#### Exercise goal
Make an exact copy of every entry, from the first line to the last.

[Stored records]
┏━━
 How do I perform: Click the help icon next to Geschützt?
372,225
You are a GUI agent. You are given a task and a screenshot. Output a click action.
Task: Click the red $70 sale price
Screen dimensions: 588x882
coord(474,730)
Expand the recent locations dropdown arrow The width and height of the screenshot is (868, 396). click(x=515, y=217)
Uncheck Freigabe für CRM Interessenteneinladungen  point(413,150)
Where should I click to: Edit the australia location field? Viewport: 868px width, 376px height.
┗━━
#### Answer area
 How do I perform: Click the help icon next to Geschützt?
372,225
You are a GUI agent. You are given a task and a screenshot. Output a click action.
Task: Click the red $70 sale price
Screen dimensions: 588x882
coord(474,730)
Expand the recent locations dropdown arrow The width and height of the screenshot is (868, 396). click(x=515, y=217)
Uncheck Freigabe für CRM Interessenteneinladungen  point(413,150)
Where should I click to: Edit the australia location field? Viewport: 868px width, 376px height.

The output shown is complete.